December 9, 2016

How to Get Employees to Use Their Time Off


“All work and no play makes Jack a dull boy.”

Too many hours at the office can make Jack (and Jill) depressed, anxious, exhausted and grumpy as well.

Burnout is hard to come back from, and will cost you dedicated, skilled people. Every employer has a “crunch time” during the year when all hands really need to be on deck. However, making sure that all of your employees get a chance to take personal time off is of equal importance.

Believe it or not, there is a large percentage of American workers that refuses to use their vacation time. According to Market Watch, more than half of U.S. workers don’t use all of their vacation days.

There are many reasons why this happens. Some are afraid that they will lose their jobs, others don’t want to fall behind at work while on vacation. Some believe that if they work more, there will be a better chance that they will be rewarded with a pay raise.

Whatever the reason, the fact is that many workers do not use the time off that they are allotted, even if studies have shown that taking time off really does result in happier and more productive workers.

That’s why your job as a responsible business owner should be to encourage your staff to use their vacation days in order to keep them happy, healthy and motivated. Not sure how to go about it? Here are some tips.


No More Rollovers

A great way to encourage people to at least take their paid time off is to stop allowing them to roll all of it over. Many workers who have rollover options operate under the premise that they are going to one day need all those free days, so it’s best to save them up.

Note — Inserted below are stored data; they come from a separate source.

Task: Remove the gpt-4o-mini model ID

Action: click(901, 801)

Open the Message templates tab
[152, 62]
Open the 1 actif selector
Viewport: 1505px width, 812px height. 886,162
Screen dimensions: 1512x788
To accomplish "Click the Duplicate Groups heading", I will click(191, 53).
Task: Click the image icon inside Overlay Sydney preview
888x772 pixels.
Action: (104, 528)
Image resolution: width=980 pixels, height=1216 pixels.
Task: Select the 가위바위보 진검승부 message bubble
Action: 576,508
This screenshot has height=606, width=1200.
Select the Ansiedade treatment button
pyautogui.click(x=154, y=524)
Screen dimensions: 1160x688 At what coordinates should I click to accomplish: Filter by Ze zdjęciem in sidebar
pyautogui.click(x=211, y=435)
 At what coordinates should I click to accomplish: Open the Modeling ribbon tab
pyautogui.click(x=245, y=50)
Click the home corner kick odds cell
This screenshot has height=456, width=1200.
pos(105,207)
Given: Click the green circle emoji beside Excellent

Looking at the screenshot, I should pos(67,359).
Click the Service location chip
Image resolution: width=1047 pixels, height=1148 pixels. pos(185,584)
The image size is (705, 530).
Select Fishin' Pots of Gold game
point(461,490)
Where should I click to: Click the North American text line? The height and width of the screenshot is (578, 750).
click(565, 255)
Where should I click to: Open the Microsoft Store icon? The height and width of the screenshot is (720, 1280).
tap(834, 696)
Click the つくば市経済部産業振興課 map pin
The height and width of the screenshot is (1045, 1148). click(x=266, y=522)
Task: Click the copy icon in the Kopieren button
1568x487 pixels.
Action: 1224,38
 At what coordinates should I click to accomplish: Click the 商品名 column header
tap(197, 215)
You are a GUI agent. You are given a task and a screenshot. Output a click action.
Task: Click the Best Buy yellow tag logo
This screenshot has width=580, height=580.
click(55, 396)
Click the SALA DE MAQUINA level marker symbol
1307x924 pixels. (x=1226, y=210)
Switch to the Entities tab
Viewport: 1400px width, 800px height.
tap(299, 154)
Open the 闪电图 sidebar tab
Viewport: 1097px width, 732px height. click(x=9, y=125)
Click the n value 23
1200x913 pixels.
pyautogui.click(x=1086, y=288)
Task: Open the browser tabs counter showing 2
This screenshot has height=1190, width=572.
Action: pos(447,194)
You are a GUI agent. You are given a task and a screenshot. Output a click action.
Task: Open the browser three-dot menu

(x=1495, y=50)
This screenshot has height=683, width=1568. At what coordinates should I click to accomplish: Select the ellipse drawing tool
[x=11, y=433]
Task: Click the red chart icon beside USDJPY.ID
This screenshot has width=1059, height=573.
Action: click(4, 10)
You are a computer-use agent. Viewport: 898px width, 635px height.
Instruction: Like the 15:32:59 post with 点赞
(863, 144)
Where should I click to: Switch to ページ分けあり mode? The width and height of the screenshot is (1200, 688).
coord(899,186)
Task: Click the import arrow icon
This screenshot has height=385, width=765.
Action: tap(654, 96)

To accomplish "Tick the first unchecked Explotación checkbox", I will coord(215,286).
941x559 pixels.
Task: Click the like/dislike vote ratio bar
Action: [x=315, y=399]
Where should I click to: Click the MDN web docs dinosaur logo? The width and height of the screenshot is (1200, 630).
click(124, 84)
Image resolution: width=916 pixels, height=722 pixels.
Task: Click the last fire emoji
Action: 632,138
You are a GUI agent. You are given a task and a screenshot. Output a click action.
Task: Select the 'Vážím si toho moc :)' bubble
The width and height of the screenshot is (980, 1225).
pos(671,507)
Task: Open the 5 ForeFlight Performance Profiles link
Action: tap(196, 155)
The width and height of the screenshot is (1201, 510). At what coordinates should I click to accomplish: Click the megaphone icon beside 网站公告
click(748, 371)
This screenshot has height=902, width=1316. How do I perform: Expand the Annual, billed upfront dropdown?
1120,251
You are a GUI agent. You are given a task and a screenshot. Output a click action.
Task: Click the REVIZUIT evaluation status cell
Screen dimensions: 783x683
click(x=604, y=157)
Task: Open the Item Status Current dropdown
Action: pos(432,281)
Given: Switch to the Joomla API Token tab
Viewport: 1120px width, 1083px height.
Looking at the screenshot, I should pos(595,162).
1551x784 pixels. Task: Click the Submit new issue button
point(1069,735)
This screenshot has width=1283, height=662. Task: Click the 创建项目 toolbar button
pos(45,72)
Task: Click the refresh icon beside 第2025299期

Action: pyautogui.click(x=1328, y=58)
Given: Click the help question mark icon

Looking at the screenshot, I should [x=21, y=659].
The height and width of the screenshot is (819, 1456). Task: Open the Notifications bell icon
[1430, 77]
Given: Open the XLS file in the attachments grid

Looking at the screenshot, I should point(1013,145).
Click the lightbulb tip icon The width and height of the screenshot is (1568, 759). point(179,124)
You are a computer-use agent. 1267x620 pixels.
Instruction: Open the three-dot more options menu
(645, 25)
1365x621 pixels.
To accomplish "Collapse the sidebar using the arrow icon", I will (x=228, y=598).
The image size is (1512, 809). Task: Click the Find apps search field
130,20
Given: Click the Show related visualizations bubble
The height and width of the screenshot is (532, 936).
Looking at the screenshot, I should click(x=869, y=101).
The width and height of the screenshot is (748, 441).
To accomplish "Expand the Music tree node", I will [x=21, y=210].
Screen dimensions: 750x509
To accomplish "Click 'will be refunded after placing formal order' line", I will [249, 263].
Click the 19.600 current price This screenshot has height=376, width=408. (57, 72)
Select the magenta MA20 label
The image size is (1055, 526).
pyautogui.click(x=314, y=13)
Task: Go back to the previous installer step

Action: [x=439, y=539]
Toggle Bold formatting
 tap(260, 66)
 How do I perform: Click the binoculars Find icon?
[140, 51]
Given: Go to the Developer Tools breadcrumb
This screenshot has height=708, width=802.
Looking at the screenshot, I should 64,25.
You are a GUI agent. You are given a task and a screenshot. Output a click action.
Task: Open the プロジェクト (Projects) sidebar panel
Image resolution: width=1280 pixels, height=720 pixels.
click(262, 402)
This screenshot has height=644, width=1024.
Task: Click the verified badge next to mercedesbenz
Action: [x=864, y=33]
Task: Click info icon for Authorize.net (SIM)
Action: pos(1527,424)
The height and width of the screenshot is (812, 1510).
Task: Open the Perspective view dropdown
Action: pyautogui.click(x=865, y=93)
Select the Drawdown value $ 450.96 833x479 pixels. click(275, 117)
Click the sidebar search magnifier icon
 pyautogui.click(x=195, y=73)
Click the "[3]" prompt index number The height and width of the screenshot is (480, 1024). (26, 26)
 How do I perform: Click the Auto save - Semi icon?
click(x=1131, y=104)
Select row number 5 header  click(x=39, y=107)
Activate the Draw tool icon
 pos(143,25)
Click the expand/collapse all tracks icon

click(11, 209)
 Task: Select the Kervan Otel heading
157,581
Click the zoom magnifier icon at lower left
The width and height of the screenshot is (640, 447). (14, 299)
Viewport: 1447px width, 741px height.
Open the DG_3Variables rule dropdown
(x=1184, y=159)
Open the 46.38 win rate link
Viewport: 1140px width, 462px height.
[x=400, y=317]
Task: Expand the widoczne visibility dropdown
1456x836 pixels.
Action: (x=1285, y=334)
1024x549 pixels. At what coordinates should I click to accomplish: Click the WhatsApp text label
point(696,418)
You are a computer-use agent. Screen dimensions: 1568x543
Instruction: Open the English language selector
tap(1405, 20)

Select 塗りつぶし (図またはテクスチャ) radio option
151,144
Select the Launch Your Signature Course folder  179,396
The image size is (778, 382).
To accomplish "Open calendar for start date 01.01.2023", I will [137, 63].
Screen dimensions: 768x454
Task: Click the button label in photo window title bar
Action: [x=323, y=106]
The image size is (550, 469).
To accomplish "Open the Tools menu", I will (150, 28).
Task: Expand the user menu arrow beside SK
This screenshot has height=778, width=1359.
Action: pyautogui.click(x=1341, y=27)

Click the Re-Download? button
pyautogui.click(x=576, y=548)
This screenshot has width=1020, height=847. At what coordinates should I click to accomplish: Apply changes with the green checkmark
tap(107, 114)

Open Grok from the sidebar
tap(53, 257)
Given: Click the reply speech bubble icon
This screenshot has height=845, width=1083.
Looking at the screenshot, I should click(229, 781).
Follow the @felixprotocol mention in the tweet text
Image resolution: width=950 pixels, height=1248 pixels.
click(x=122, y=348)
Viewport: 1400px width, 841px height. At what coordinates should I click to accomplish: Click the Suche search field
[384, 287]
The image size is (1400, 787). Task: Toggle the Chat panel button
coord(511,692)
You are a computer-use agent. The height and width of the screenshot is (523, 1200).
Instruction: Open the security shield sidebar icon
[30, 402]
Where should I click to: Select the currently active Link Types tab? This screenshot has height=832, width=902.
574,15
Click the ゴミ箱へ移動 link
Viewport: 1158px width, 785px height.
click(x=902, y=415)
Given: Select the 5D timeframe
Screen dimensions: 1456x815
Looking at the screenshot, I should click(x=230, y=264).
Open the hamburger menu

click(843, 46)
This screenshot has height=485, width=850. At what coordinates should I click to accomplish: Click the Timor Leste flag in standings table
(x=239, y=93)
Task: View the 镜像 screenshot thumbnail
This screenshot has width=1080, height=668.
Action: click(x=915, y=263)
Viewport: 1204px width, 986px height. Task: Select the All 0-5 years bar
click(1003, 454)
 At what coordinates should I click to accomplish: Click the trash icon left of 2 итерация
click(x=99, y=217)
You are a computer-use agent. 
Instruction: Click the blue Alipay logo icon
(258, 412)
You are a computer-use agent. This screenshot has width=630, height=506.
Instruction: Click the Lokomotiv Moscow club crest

In most cases, however, they never end up taking them. One way to encourage employees to use all of their days is to let them know that rollovers are no longer an option.

Give them plenty of lead time on this arrangement so nobody is blind-sided; for folks with a lot of stored time, it will be hard to use it all and losing it can be very frustrating.

Another option is to give those with more hours than a certain threshold the chance to arrange a one time payout. After that, they have to use it or lose it, and this deadline will turn taking that time into one of their critical goals.

If you offer sick or personal leave, you can give your workers the chance to cash out a portion of that time, but their vacation must be used. This can be a nice incentive for those workers that  you basically have to push out of the office to get them to take a break.

Relax the Rules

Workers need flexibility when arranging time off. Not everyone’s partner or family members have a lot of say when they can take time off, so forcing people to arrange things weeks or even months in advance can be off-putting.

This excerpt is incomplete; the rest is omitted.